[[ Material provided, beginning ]]

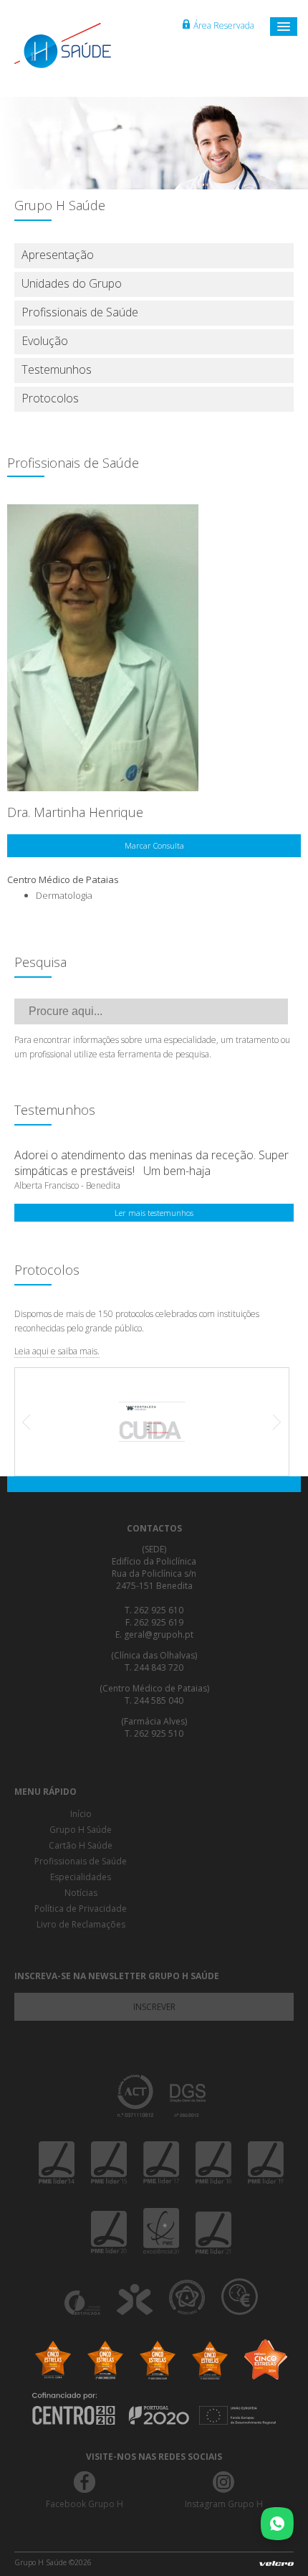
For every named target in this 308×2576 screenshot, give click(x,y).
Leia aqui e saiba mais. (57, 1351)
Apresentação (57, 255)
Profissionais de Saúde (79, 312)
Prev (33, 1421)
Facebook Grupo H (84, 2504)
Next (270, 1421)
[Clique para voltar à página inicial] (78, 45)
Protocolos (50, 398)
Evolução (44, 341)
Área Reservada (223, 25)
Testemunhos (56, 369)
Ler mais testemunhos (154, 1212)
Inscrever (154, 2007)
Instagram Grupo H (224, 2504)
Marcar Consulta (154, 845)
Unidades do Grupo (71, 283)
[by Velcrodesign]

[[ Material provided, end ]]

■ Aim of the exercise ■
Quote only the lines from the line containing "Facebook Grupo H (84, 2504)" through the end of the listing, please, keeping both the first and the last line.

■ The answer ■
Facebook Grupo H (84, 2504)
Next (270, 1421)
[Clique para voltar à página inicial] (78, 45)
Protocolos (50, 398)
Evolução (44, 341)
Área Reservada (223, 25)
Testemunhos (56, 369)
Ler mais testemunhos (154, 1212)
Inscrever (154, 2007)
Instagram Grupo H (224, 2504)
Marcar Consulta (154, 845)
Unidades do Grupo (71, 283)
[by Velcrodesign]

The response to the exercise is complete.